◆ **UIT TE VOEREN**:
Herhaal letterlijk de regels vanaf de regel met "Click the Supported File System label" tot en met de regel met "Action: click(352, 587)".

◆ **INVOER OEFENING**:
========================================================================

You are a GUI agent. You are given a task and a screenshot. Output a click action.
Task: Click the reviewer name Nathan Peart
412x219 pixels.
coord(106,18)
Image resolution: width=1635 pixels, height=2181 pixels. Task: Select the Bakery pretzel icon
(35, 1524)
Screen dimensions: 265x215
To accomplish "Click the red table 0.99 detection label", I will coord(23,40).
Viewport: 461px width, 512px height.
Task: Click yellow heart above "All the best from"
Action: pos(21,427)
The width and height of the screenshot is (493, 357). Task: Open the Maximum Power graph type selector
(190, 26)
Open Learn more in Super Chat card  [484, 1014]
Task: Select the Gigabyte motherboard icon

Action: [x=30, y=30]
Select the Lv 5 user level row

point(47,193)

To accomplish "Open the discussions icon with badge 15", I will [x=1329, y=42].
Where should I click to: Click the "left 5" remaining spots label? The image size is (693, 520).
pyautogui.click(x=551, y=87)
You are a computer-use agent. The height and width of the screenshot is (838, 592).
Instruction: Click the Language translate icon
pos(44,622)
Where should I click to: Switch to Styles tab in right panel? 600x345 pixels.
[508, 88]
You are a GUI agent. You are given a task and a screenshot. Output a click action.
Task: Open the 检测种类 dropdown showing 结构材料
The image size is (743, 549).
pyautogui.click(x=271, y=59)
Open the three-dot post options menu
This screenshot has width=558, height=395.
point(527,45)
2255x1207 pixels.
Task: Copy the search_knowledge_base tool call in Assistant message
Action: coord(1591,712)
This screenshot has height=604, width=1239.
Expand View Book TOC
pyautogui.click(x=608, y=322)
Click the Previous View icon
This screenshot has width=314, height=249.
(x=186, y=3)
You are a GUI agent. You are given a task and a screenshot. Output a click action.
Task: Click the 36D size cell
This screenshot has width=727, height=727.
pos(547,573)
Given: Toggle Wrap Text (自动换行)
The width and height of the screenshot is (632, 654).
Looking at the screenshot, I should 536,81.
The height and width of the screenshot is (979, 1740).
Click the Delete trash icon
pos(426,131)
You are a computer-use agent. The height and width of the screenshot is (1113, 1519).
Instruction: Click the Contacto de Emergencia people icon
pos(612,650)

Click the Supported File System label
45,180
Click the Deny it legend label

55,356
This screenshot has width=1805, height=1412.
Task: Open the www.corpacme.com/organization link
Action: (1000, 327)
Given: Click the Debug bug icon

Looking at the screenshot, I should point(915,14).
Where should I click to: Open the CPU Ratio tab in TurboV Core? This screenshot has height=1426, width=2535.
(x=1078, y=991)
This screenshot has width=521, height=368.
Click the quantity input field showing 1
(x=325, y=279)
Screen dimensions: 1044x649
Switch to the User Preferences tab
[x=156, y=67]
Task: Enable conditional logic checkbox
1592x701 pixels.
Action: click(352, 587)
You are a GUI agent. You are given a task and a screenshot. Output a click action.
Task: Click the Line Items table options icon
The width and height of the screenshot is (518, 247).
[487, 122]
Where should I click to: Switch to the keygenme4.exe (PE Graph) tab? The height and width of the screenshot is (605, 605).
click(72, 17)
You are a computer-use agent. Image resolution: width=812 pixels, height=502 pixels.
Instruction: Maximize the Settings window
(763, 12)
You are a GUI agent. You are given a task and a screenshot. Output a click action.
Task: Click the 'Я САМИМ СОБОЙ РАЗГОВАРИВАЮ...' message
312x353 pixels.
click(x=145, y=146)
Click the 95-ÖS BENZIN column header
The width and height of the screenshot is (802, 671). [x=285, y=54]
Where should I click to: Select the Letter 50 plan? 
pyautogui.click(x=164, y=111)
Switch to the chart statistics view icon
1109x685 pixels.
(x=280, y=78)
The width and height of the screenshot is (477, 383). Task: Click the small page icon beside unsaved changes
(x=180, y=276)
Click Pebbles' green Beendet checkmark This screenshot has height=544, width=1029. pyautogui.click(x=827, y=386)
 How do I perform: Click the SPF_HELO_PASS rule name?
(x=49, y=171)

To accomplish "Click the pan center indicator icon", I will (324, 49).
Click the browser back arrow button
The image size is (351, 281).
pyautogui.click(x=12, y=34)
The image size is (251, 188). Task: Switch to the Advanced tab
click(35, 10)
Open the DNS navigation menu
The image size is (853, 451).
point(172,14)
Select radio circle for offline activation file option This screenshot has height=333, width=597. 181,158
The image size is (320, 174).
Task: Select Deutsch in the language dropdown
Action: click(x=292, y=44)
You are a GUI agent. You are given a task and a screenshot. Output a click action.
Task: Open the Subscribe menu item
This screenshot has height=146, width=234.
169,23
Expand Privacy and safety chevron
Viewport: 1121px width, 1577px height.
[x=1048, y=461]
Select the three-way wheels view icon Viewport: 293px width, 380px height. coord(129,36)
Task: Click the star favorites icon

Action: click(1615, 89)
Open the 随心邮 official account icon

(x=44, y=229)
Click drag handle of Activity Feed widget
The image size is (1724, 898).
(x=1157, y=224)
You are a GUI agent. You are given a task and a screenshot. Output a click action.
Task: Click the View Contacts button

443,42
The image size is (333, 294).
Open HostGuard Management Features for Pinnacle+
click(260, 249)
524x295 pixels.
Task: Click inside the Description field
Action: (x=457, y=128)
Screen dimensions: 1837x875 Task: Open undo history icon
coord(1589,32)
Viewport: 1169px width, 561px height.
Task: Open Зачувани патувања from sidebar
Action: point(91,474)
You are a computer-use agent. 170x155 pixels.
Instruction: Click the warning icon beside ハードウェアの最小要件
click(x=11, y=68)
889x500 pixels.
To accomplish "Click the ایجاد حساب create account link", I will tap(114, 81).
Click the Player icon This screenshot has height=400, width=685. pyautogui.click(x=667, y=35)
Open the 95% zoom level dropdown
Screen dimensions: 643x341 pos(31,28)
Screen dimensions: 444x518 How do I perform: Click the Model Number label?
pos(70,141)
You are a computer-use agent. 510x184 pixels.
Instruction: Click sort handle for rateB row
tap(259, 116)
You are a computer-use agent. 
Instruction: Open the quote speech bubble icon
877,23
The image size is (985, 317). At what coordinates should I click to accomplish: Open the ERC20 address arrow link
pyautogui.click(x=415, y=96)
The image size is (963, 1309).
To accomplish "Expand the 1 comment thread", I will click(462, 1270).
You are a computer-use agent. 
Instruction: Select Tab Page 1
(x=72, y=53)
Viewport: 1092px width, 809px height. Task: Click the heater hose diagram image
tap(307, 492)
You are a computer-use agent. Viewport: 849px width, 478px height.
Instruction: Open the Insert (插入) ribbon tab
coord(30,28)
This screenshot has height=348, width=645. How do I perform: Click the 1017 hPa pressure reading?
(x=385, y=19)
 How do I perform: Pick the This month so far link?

========================================================================

◆ **SCHRIFTELIJK ANTWOORD**:
Click the Supported File System label
45,180
Click the Deny it legend label

55,356
This screenshot has width=1805, height=1412.
Task: Open the www.corpacme.com/organization link
Action: (1000, 327)
Given: Click the Debug bug icon

Looking at the screenshot, I should point(915,14).
Where should I click to: Open the CPU Ratio tab in TurboV Core? This screenshot has height=1426, width=2535.
(x=1078, y=991)
This screenshot has width=521, height=368.
Click the quantity input field showing 1
(x=325, y=279)
Screen dimensions: 1044x649
Switch to the User Preferences tab
[x=156, y=67]
Task: Enable conditional logic checkbox
1592x701 pixels.
Action: click(352, 587)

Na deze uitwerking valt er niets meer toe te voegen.